**Exercise details:** An exact transcription is needed of the lines below from the one with "You are a GUI" through the one with "Given: Open the", with no other lines and no pictures.

START Provided data

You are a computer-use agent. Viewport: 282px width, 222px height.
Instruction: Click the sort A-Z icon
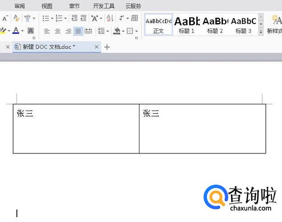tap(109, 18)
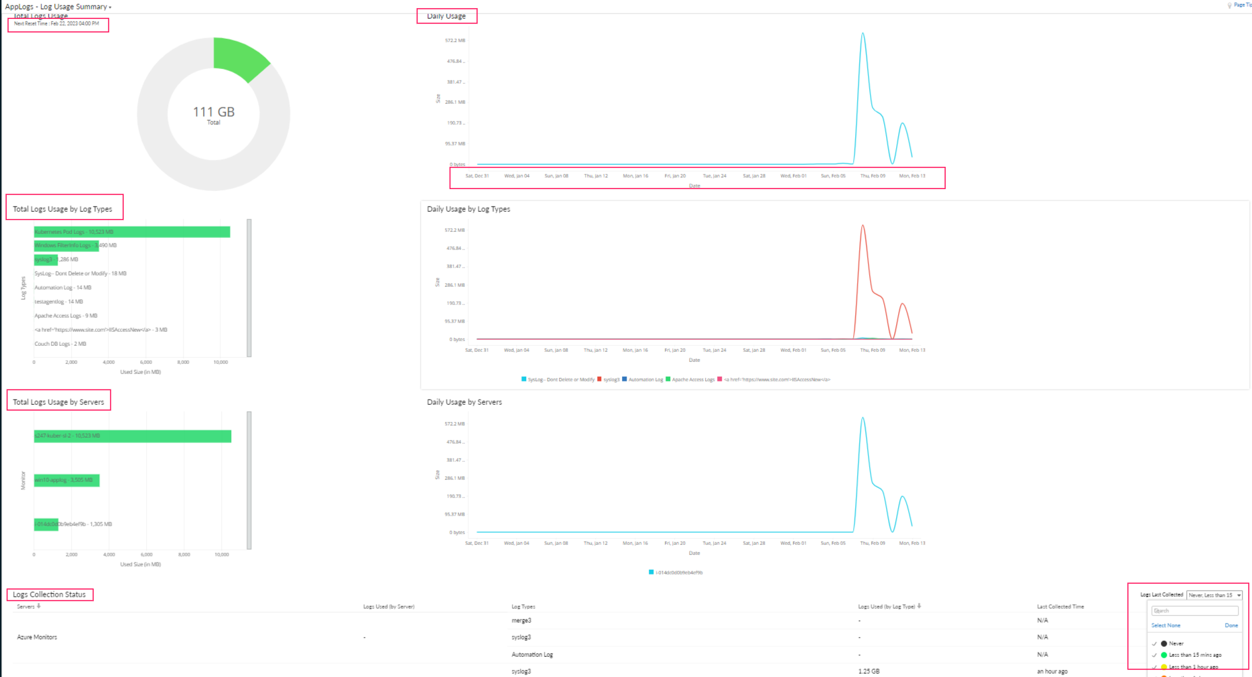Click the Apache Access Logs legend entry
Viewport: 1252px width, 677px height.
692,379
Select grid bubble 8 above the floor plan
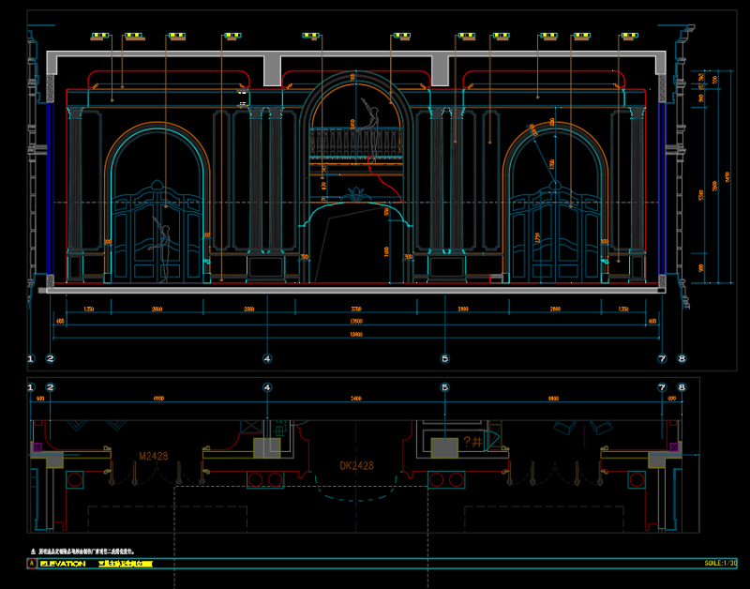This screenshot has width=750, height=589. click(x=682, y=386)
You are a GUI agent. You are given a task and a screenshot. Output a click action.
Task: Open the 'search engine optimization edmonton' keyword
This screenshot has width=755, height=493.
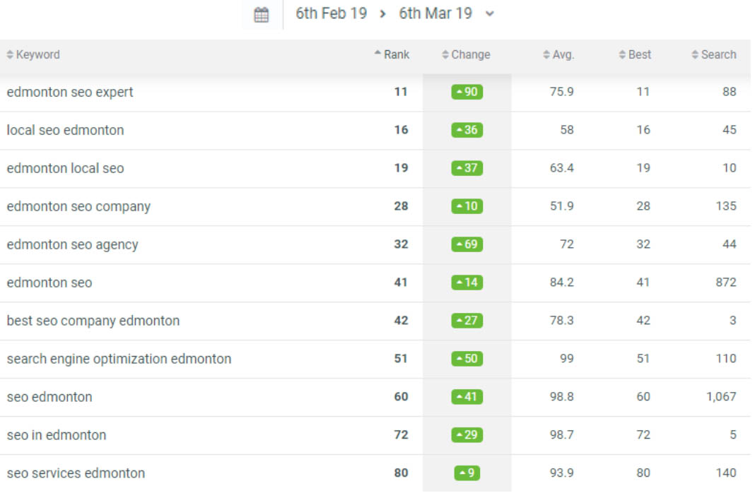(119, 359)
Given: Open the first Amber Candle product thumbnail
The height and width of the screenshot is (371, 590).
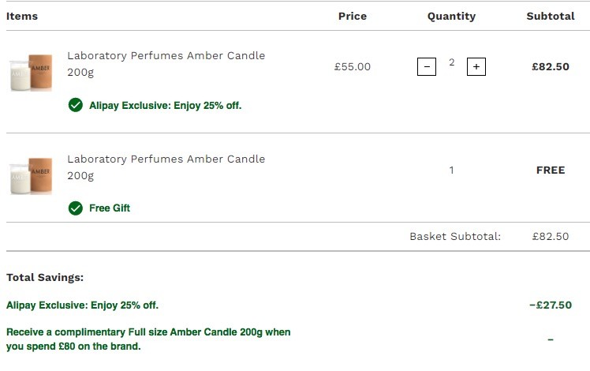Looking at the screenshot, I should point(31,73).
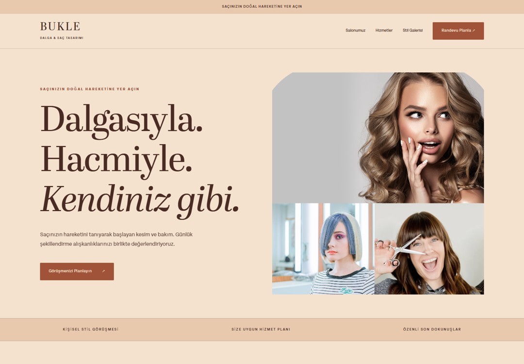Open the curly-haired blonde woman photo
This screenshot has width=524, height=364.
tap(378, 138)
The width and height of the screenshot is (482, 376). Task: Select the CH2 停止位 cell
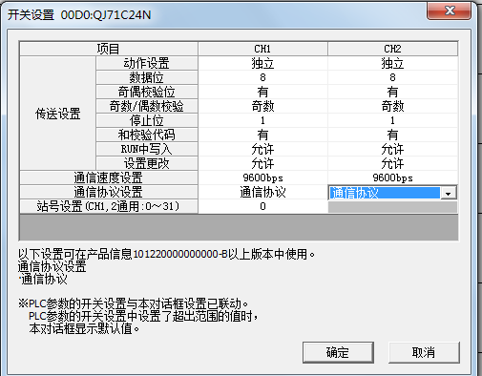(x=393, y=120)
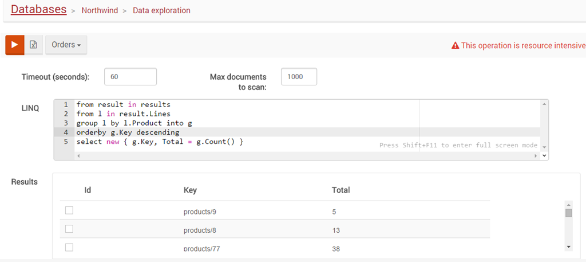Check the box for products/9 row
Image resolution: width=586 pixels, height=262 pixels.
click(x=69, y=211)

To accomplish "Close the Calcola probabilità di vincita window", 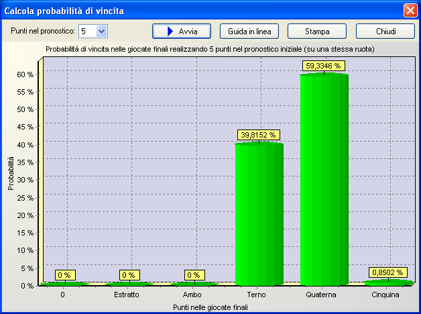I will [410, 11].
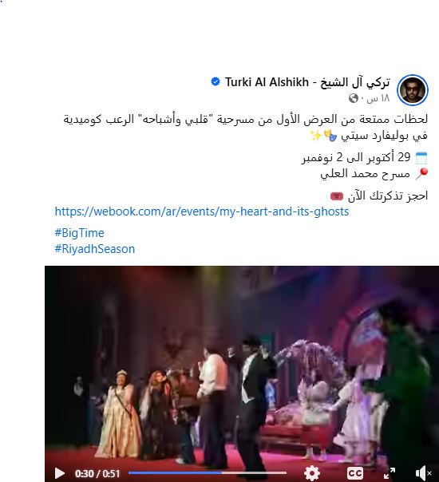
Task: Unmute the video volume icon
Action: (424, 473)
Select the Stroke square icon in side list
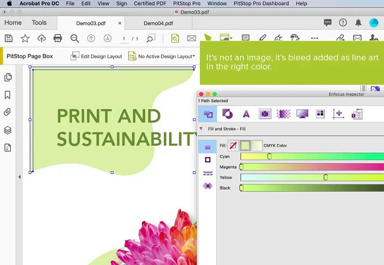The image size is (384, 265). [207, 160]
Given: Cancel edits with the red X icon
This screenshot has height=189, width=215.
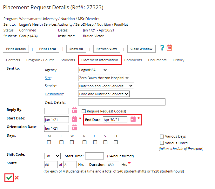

END Provided data

**Solution to this exercise:**
You are a GUI agent. You are given a task and a screenshot. Output a click action.
Task: Open the 'search engine optimization edmonton' keyword
This screenshot has width=755, height=493.
(119, 359)
Given: Open the first Amber Candle product thumbnail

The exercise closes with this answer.